We are launching the language as an open source project today (https://i2lang.org) together with a closed alpha for i2forge.

However, we have a publicly accessible demo page which anyone can use, and we would love your feedback.

Thanks.




> It occupies the place of Peano's * first axiom that 1 ∈ N. */

Natural numbers should start with 0 [0].

Suspiciously, the following lines in the proof can be entirely removed while still verifying:

    @func nat(x any) bool;
    term 1 nat;
[0] https://www.cs.utexas.edu/users/EWD/transcriptions/EWD08xx/E...


You raise two fine points.

> Natural numbers should start with 0 [0].

I agree 100% with Dijkstra about where the numbers should begin. In fact, here's an early draft in which we were using 0 instead of 1: [0]. The reason we ended up going with 1 is we were imitating the structure of the proofs in Landau's "Foundations", and he uses 1 as his first number.

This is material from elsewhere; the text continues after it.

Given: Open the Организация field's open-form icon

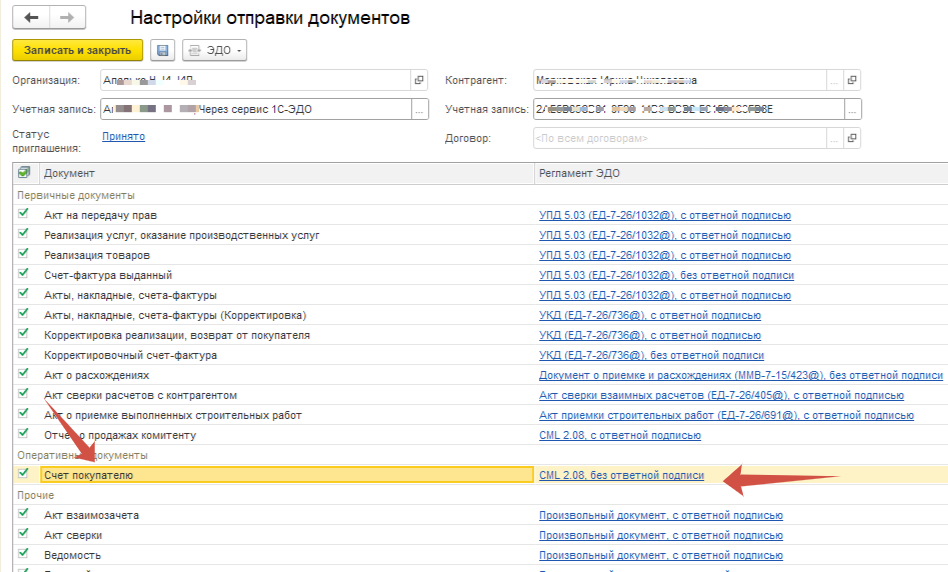Looking at the screenshot, I should (419, 81).
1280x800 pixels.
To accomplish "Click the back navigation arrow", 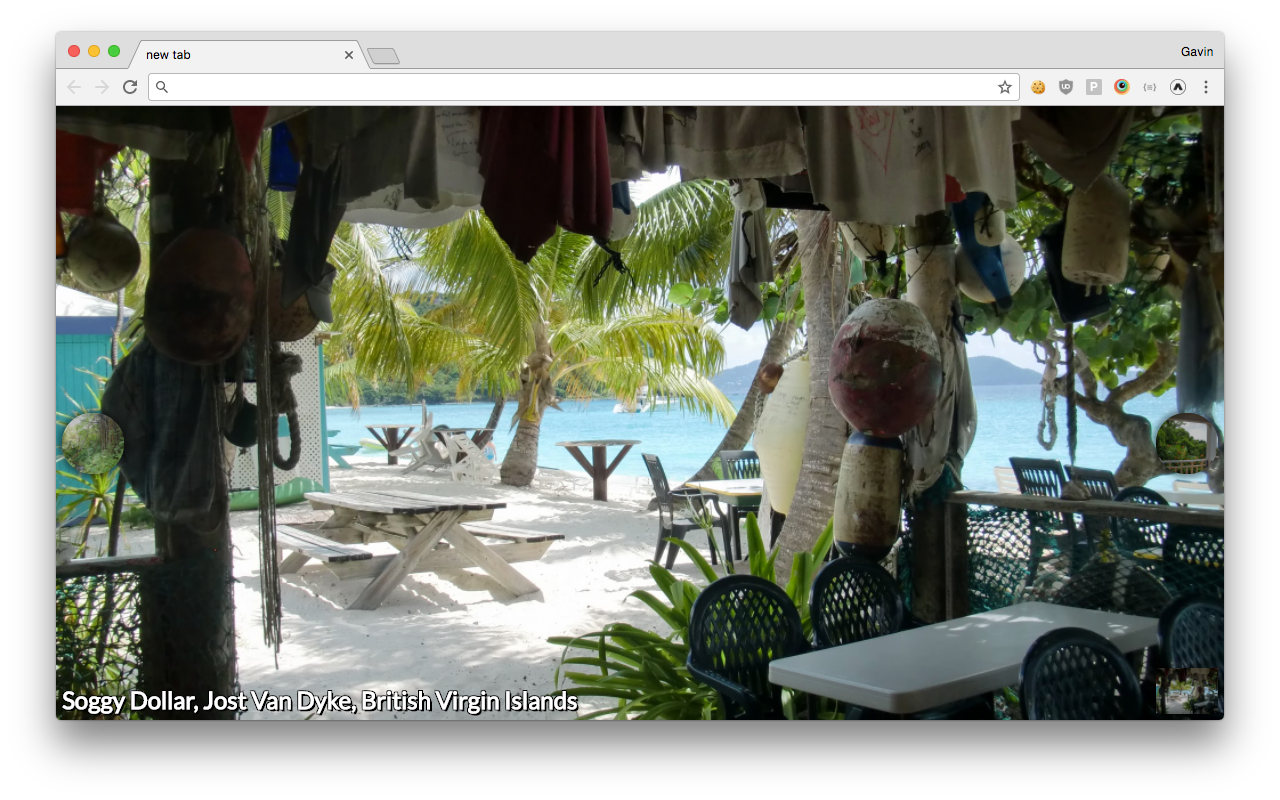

An interesting takeaway was the following. The way he structures his theorems and proofs, he makes use of his assumption that 0 is not a natural number. For example, Theorem 7 in the book is "y != x + y (for all natural numbers x, y)". So I found that sticking to my roots as a programmer (and admirer of Dijkstra) and insisting on zero-indexing led to more complicated theorem statements (e.g. "y != x + y for all natural numbers x, y > 0"). I'm not sure whether this is something structural about how the properties of natural numbers, integers, etc. relate; or whether it's an artefact of Landau's approach.

> Suspiciously, the following lines in the proof can be entirely removed while still verifying:

Suspicion warranted! The first (or zeroth) of these is a bug we hadn't fixed yet (see [1]). Our implementation is rather rough around the edges, but I've put a small fix for this—try again and tell me what you think.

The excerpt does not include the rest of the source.